This document defines the designated expert mechanism with respect to documents in the IETF stream only. If other streams want to use registration policies that require designated experts, it is up to those streams (or those documents) to specify how those designated experts are appointed and managed. What is described below, with management by the IESG, is only appropriate for the IETF stream.

5.2.1. Managing Designated Experts in the IETF

Designated experts for registries created by the IETF are appointed by the IESG, normally upon recommendation by the relevant Area Director. They may be appointed at the time a document creating or updating a namespace is approved by the IESG, or subsequently, when the first registration request is received. Because experts originally appointed may later become unavailable, the IESG will appoint replacements as necessary. The IESG may remove any designated expert that it appointed, at its discretion.

The normal appeals process, as described in [RFC2026], Section 6.5.1, applies to issues that arise with the designated expert team. For this purpose, the designated expert team takes the place of the working group in that description.

5.3. Designated Expert Reviews

In the years since RFC 2434 was published and has been put to use, experience has led to the following observations:

When a designated expert is used, the documentation should give clear guidance to the designated expert, laying out criteria for performing an evaluation and reasons for rejecting a request. In the case where there are no specific documented criteria, the presumption should be that a code point should be granted unless there is a compelling reason to the contrary (and see also Section 5.4). Reasons that have been used to deny requests have included these:

Documents must not name the designated expert(s) in the document itself; instead, any suggested names should be relayed to the appropriate Area Director at the time the document is sent to the IESG for approval. This is usually done in the document shepherd writeup.

If the request should also be reviewed on a specific public mailing list, its address should be specified.

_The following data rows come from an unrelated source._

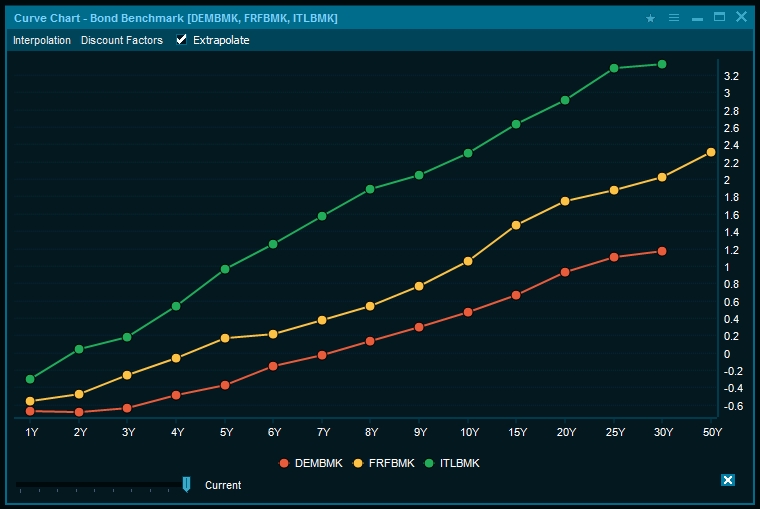Click the favorite star icon in title bar
Viewport: 760px width, 509px height.
point(651,18)
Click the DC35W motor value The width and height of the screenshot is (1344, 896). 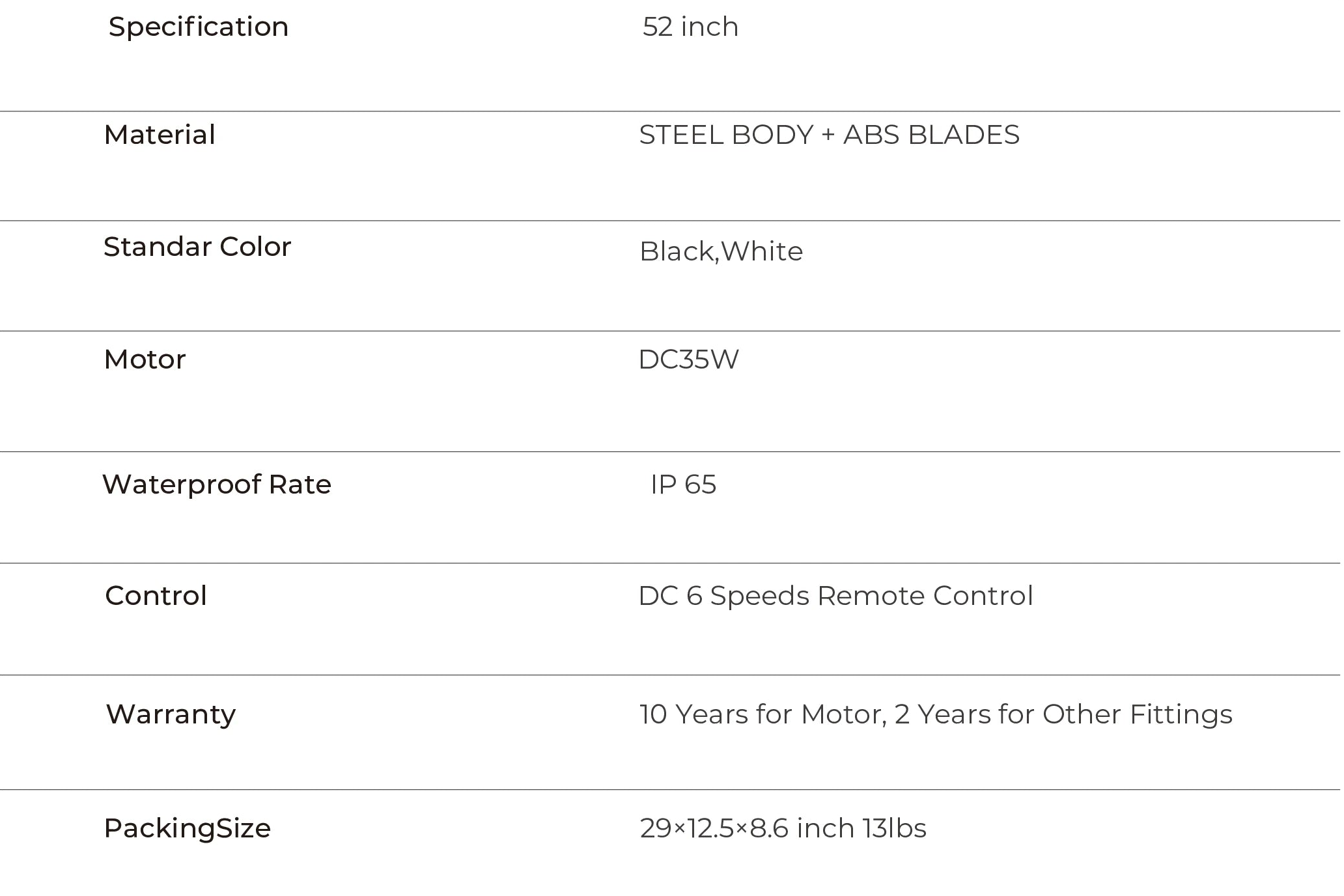(x=688, y=360)
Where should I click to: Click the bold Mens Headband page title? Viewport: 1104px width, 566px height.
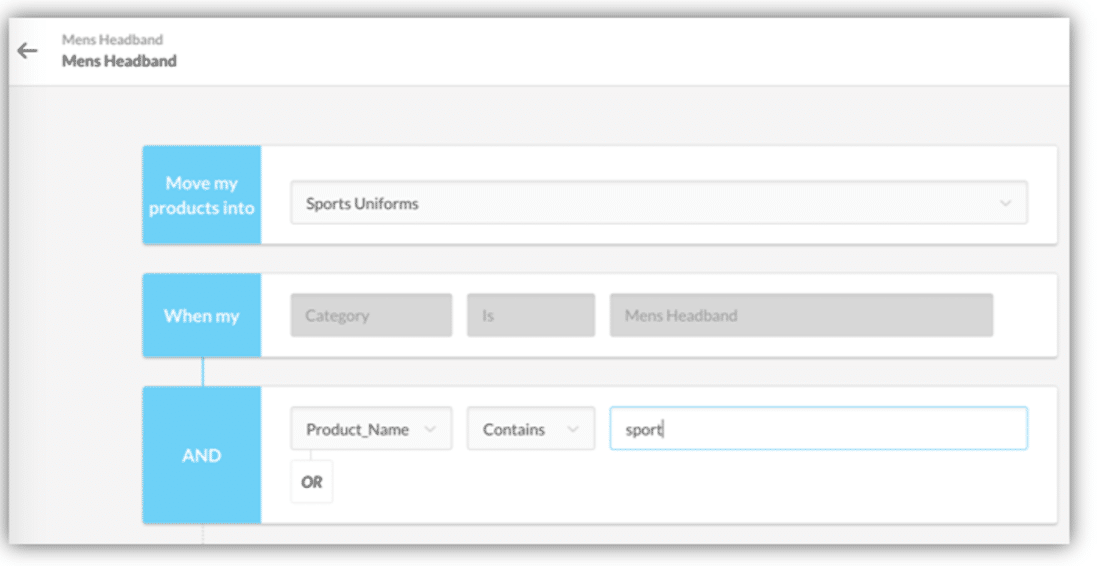[119, 61]
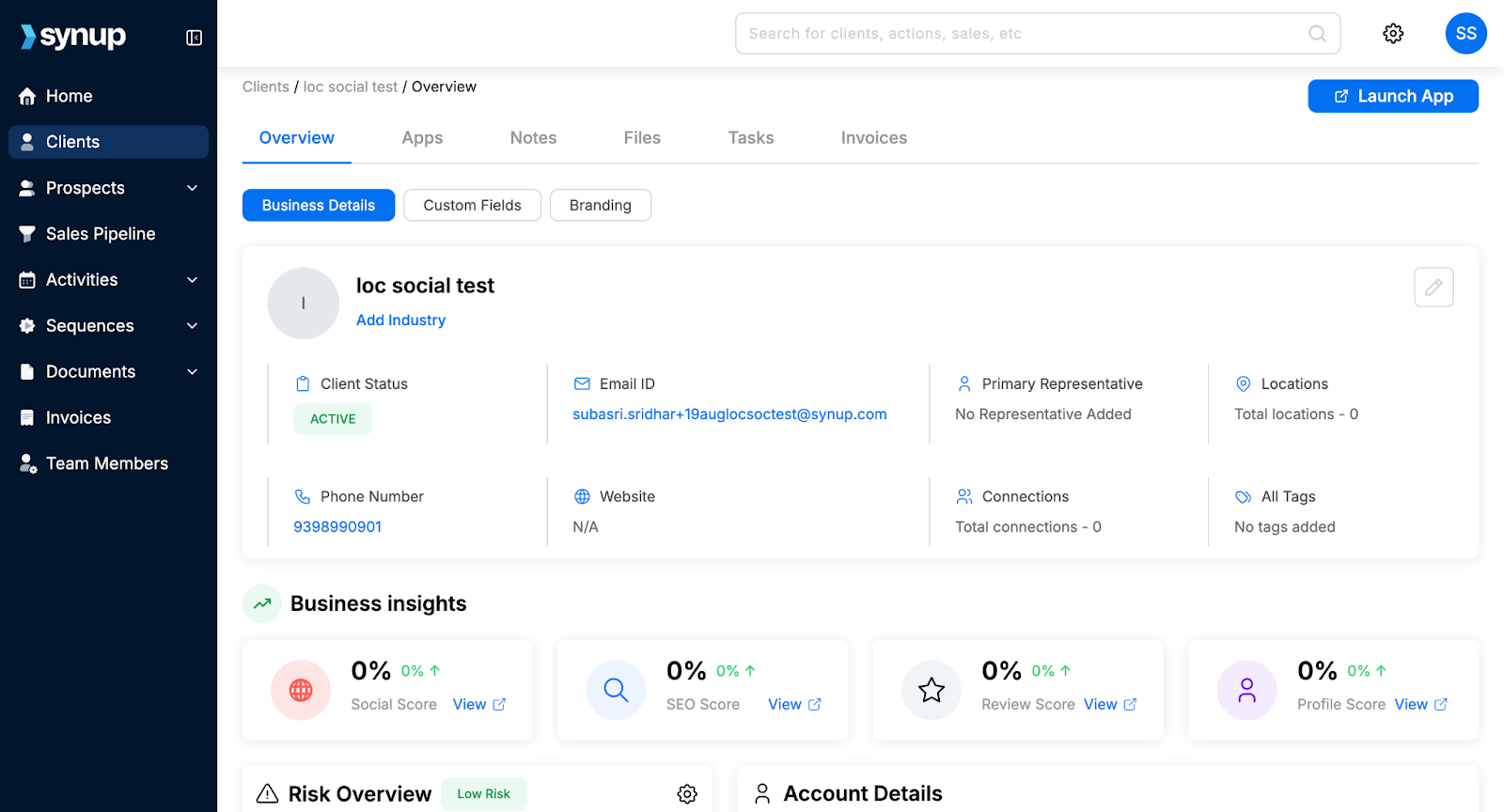This screenshot has height=812, width=1504.
Task: Select the Custom Fields pill
Action: (472, 205)
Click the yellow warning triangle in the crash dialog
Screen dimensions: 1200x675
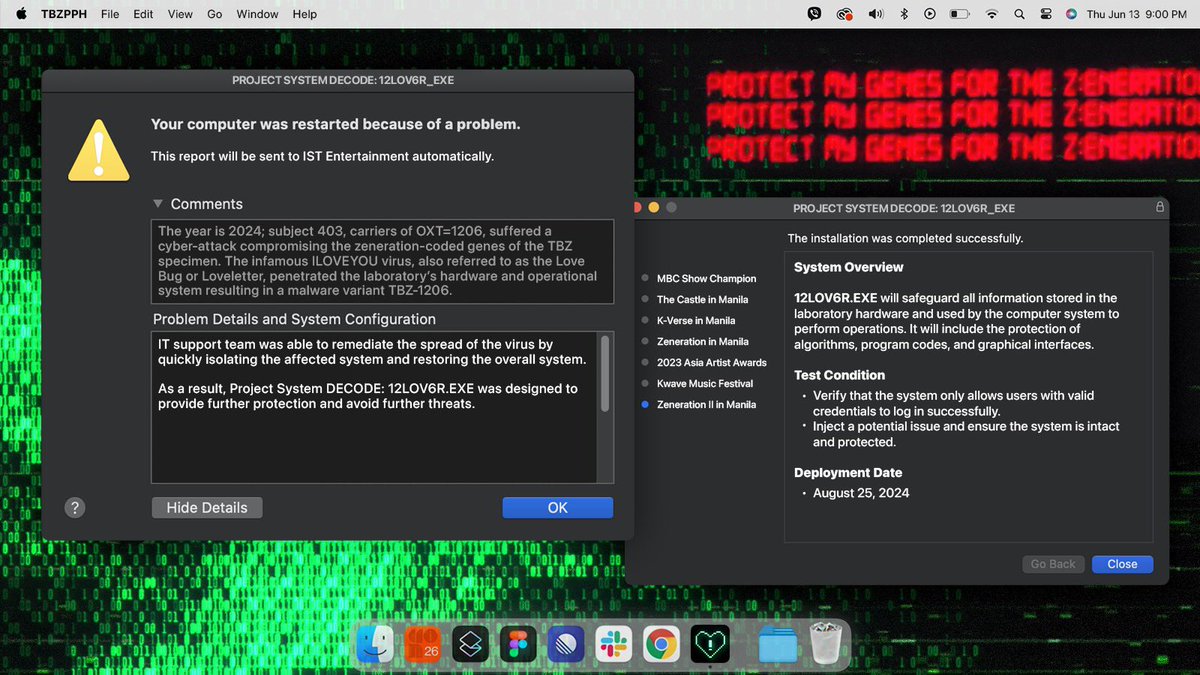point(98,150)
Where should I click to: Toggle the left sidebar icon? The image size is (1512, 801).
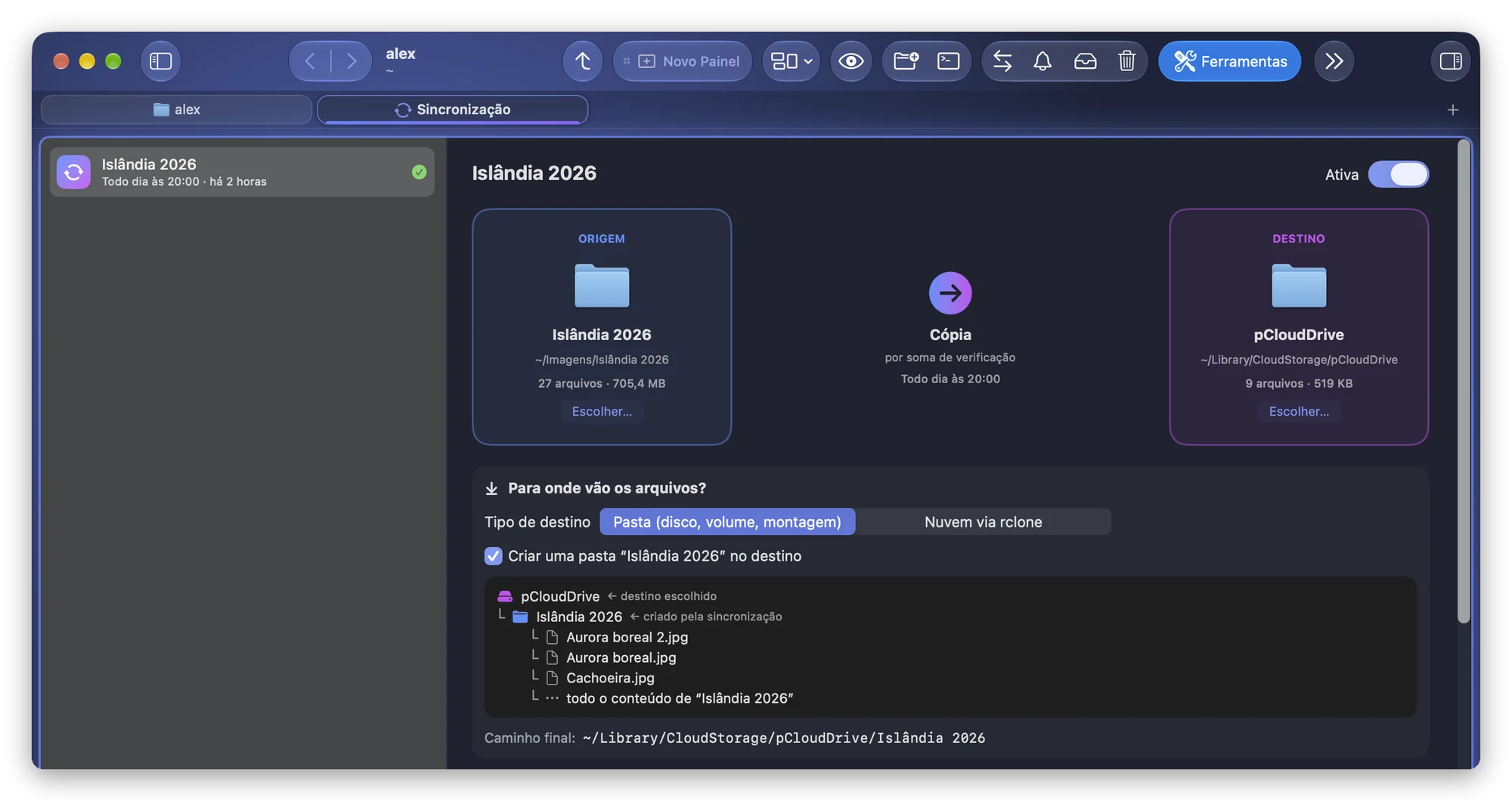pos(160,61)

5.4. Expert Reviews and the Document Lifecycle

Review by the designated expert is necessarily done at a particular point in time, and represents review of a particular version of the document. While reviews are generally done around the time of IETF last call, deciding when the review should take place is a question of good judgment. And while re-reviews might be done when it's acknowledged that the documentation of the registered item has changed substantially, making sure that re-review happens requires attention and care.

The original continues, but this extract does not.